Blog: Why Do AI Startups Succeed?
Why Do AI Initiatives Succeed?
AI Startups (and undergoing an applied AI transformation) succeed when decision makers like you try to better understand AI, including its benefits, opportunities, potential applications, and challenges. AI initiatives also succeed when the WHY behind them is clearly and concretely established, is aligned to goals for both people and business, and is leveraged as the north star that guides everything else.
Further, AI initiatives succeed when the right data and analytics organization is prioritized and built (some recommendations for which we cover in this book). This includes leadership, organizational structure, and talent that fill strategically appropriate analytics roles and responsibilities. This type of organization is able to:
- Identify and prioritize AI opportunities
- Help prioritize company-wide investment in AI
- Cultivate AI adoption and alignment
- Properly set expectations around AI initiatives
- Generate a shared vision and strategy around AI
- Help break down silos
- Democratize data and analytics
- Help continually advance the organization’s data and analytics competency
- Foster a cultural transition from a gut-driven, historical precedent-based organization to a data-driven and/or data-informed organization
- Build, deliver, and optimize successful AI solutions
Additionally, successful data and analytics organizations are able to properly assess their organizations AI readiness and maturity level, identify gaps, and develop a prioritized strategy for filling in those gaps. They are also able to analyze specific key considerations and any associated tradeoffs on a initiative-by-initiative basis, similarly identify gaps and prioritize filling them, and also make the right decisions as needed throughout the initiative’s life-cycle.

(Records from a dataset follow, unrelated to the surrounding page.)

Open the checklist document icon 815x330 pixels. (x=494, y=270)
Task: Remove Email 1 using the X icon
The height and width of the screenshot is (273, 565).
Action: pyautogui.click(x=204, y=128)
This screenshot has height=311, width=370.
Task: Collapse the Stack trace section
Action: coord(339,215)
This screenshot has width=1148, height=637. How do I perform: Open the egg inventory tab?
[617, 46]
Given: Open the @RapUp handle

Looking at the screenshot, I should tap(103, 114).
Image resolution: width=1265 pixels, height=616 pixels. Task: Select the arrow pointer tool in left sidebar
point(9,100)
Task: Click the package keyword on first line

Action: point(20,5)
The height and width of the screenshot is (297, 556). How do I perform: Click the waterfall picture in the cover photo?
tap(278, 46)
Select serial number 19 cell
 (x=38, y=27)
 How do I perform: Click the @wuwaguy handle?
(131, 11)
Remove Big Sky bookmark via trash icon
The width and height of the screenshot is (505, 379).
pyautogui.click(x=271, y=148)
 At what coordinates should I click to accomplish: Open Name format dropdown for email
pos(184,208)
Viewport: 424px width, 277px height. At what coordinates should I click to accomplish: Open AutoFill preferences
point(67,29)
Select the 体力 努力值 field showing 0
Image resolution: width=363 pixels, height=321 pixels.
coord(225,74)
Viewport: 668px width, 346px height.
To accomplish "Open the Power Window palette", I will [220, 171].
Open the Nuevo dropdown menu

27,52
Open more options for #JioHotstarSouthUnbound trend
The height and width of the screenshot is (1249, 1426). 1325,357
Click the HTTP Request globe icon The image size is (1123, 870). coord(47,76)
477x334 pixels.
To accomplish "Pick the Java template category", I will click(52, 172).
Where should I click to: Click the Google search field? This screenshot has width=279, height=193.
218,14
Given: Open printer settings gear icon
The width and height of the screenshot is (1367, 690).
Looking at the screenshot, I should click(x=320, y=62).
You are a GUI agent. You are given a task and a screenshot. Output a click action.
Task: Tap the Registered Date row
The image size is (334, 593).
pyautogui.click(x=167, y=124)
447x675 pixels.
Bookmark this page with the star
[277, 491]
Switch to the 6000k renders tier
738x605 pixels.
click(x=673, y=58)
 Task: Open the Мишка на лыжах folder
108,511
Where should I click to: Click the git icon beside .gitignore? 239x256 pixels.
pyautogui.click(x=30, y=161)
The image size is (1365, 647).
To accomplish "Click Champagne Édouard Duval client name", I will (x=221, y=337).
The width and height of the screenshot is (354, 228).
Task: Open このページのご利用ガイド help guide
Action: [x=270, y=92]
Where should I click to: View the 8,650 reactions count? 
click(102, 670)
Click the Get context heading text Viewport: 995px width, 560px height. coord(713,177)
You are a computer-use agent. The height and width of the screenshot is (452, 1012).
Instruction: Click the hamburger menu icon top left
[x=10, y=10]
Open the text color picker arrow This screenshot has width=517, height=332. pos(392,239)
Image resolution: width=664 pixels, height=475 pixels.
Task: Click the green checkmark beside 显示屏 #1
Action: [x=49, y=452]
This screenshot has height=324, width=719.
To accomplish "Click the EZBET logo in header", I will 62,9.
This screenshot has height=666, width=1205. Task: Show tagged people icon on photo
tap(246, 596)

Data and analytics organization members must be able to work cross-functionally and collaboratively with experts from all functional areas of an organization in strategic ways, and as needed. AIPB uniquely defines a high level set of cross-functional experts that must work together during certain phases of AI initiatives to ensure successful outcomes.
Creating a real world deliverable that delivers on its intended benefits requires an effective sequence of iterative phases, which the AIPB framework uniquely defines in the context of AI. Each of these phases has a related output defined by AIPB as well, and all of which are key ingredients of successful AI solutions. Understanding concepts that we’ll discuss such as scientific innovation, particularly in the context of AI contribute to success as well.